- **What you should do**
Please copy all of the records exactly, leaving nothing out.

- **Data extracts**
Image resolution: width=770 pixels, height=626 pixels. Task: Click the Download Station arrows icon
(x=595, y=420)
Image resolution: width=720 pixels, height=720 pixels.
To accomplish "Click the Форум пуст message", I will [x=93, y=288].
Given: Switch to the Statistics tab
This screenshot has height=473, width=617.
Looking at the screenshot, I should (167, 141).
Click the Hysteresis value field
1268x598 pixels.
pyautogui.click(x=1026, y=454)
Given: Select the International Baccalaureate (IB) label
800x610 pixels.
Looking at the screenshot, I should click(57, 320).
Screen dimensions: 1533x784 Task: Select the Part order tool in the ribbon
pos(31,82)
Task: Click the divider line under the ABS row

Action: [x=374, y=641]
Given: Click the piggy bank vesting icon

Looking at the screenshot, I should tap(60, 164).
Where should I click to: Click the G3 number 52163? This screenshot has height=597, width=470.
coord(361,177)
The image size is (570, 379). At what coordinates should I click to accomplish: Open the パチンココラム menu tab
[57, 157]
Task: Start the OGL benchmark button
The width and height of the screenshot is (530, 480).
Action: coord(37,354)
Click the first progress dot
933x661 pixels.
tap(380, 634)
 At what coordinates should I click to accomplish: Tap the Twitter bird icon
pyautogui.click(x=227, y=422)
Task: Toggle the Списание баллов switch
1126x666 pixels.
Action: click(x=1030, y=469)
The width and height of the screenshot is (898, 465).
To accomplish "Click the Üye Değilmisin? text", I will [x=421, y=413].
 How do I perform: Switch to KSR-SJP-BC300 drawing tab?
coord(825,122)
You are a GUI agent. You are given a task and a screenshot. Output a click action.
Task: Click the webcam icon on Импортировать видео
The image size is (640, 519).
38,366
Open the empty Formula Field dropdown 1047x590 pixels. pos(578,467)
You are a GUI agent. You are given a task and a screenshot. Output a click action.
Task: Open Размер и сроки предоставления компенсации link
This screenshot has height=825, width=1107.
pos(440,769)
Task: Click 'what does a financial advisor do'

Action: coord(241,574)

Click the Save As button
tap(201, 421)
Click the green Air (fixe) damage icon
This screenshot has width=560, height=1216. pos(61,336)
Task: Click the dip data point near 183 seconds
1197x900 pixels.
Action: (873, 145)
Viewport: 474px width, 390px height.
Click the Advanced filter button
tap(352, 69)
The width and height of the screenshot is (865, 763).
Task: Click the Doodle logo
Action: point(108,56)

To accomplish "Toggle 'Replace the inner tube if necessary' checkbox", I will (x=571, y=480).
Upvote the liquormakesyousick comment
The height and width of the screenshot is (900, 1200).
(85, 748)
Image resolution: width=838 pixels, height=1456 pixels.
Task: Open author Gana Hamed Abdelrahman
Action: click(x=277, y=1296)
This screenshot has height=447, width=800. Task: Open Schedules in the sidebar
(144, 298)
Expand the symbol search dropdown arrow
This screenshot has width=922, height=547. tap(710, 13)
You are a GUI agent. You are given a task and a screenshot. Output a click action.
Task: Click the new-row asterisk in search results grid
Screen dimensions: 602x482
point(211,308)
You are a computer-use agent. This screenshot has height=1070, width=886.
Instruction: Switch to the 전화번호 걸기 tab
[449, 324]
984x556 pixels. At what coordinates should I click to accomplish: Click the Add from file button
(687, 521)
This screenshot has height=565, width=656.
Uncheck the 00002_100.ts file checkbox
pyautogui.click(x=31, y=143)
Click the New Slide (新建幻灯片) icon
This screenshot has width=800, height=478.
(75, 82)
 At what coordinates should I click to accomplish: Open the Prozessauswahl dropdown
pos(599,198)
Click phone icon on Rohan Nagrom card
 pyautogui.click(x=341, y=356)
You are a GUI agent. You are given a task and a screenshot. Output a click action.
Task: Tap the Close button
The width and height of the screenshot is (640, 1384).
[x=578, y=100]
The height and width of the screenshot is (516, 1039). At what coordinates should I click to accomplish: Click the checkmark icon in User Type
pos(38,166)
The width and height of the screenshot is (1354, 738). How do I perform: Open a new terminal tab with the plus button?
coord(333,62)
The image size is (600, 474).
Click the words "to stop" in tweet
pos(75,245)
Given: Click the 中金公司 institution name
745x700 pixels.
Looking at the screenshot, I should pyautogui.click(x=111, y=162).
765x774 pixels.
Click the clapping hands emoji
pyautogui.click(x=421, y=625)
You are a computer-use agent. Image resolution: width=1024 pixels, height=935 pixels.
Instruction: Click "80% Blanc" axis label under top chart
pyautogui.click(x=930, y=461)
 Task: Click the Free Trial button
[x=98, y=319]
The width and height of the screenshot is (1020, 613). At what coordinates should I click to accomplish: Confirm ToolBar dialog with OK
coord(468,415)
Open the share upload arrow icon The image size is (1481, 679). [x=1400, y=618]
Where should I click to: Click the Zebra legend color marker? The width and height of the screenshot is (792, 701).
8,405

- **Solution**
Image resolution: width=770 pixels, height=626 pixels. Task: Click the Download Station arrows icon
(x=595, y=420)
Image resolution: width=720 pixels, height=720 pixels.
To accomplish "Click the Форум пуст message", I will [x=93, y=288].
Given: Switch to the Statistics tab
This screenshot has height=473, width=617.
Looking at the screenshot, I should (167, 141).
Click the Hysteresis value field
1268x598 pixels.
pyautogui.click(x=1026, y=454)
Given: Select the International Baccalaureate (IB) label
800x610 pixels.
Looking at the screenshot, I should click(57, 320).
Screen dimensions: 1533x784 Task: Select the Part order tool in the ribbon
pos(31,82)
Task: Click the divider line under the ABS row

Action: [x=374, y=641]
Given: Click the piggy bank vesting icon

Looking at the screenshot, I should tap(60, 164).
Where should I click to: Click the G3 number 52163? This screenshot has height=597, width=470.
coord(361,177)
The image size is (570, 379). At what coordinates should I click to accomplish: Open the パチンココラム menu tab
[57, 157]
Task: Start the OGL benchmark button
The width and height of the screenshot is (530, 480).
Action: coord(37,354)
Click the first progress dot
933x661 pixels.
tap(380, 634)
 At what coordinates should I click to accomplish: Tap the Twitter bird icon
pyautogui.click(x=227, y=422)
Task: Toggle the Списание баллов switch
1126x666 pixels.
Action: click(x=1030, y=469)
The width and height of the screenshot is (898, 465).
To accomplish "Click the Üye Değilmisin? text", I will [x=421, y=413].
 How do I perform: Switch to KSR-SJP-BC300 drawing tab?
coord(825,122)
You are a GUI agent. You are given a task and a screenshot. Output a click action.
Task: Click the webcam icon on Импортировать видео
The image size is (640, 519).
38,366
Open the empty Formula Field dropdown 1047x590 pixels. pos(578,467)
You are a GUI agent. You are given a task and a screenshot. Output a click action.
Task: Open Размер и сроки предоставления компенсации link
This screenshot has height=825, width=1107.
pos(440,769)
Task: Click 'what does a financial advisor do'

Action: coord(241,574)

Click the Save As button
tap(201, 421)
Click the green Air (fixe) damage icon
This screenshot has width=560, height=1216. pos(61,336)
Task: Click the dip data point near 183 seconds
1197x900 pixels.
Action: (873, 145)
Viewport: 474px width, 390px height.
Click the Advanced filter button
tap(352, 69)
The width and height of the screenshot is (865, 763).
Task: Click the Doodle logo
Action: point(108,56)

To accomplish "Toggle 'Replace the inner tube if necessary' checkbox", I will (x=571, y=480).
Upvote the liquormakesyousick comment
The height and width of the screenshot is (900, 1200).
(85, 748)
Image resolution: width=838 pixels, height=1456 pixels.
Task: Open author Gana Hamed Abdelrahman
Action: click(x=277, y=1296)
This screenshot has height=447, width=800. Task: Open Schedules in the sidebar
(144, 298)
Expand the symbol search dropdown arrow
This screenshot has width=922, height=547. tap(710, 13)
You are a GUI agent. You are given a task and a screenshot. Output a click action.
Task: Click the new-row asterisk in search results grid
Screen dimensions: 602x482
point(211,308)
You are a computer-use agent. This screenshot has height=1070, width=886.
Instruction: Switch to the 전화번호 걸기 tab
[449, 324]
984x556 pixels. At what coordinates should I click to accomplish: Click the Add from file button
(687, 521)
This screenshot has height=565, width=656.
Uncheck the 00002_100.ts file checkbox
pyautogui.click(x=31, y=143)
Click the New Slide (新建幻灯片) icon
This screenshot has width=800, height=478.
(75, 82)
 At what coordinates should I click to accomplish: Open the Prozessauswahl dropdown
pos(599,198)
Click phone icon on Rohan Nagrom card
 pyautogui.click(x=341, y=356)
You are a GUI agent. You are given a task and a screenshot. Output a click action.
Task: Tap the Close button
The width and height of the screenshot is (640, 1384).
[x=578, y=100]
The height and width of the screenshot is (516, 1039). At what coordinates should I click to accomplish: Click the checkmark icon in User Type
pos(38,166)
The width and height of the screenshot is (1354, 738). How do I perform: Open a new terminal tab with the plus button?
coord(333,62)
The image size is (600, 474).
Click the words "to stop" in tweet
pos(75,245)
Given: Click the 中金公司 institution name
745x700 pixels.
Looking at the screenshot, I should pyautogui.click(x=111, y=162).
765x774 pixels.
Click the clapping hands emoji
pyautogui.click(x=421, y=625)
You are a computer-use agent. Image resolution: width=1024 pixels, height=935 pixels.
Instruction: Click "80% Blanc" axis label under top chart
pyautogui.click(x=930, y=461)
 Task: Click the Free Trial button
[x=98, y=319]
The width and height of the screenshot is (1020, 613). At what coordinates should I click to accomplish: Confirm ToolBar dialog with OK
coord(468,415)
Open the share upload arrow icon The image size is (1481, 679). [x=1400, y=618]
Where should I click to: Click the Zebra legend color marker? The width and height of the screenshot is (792, 701).
8,405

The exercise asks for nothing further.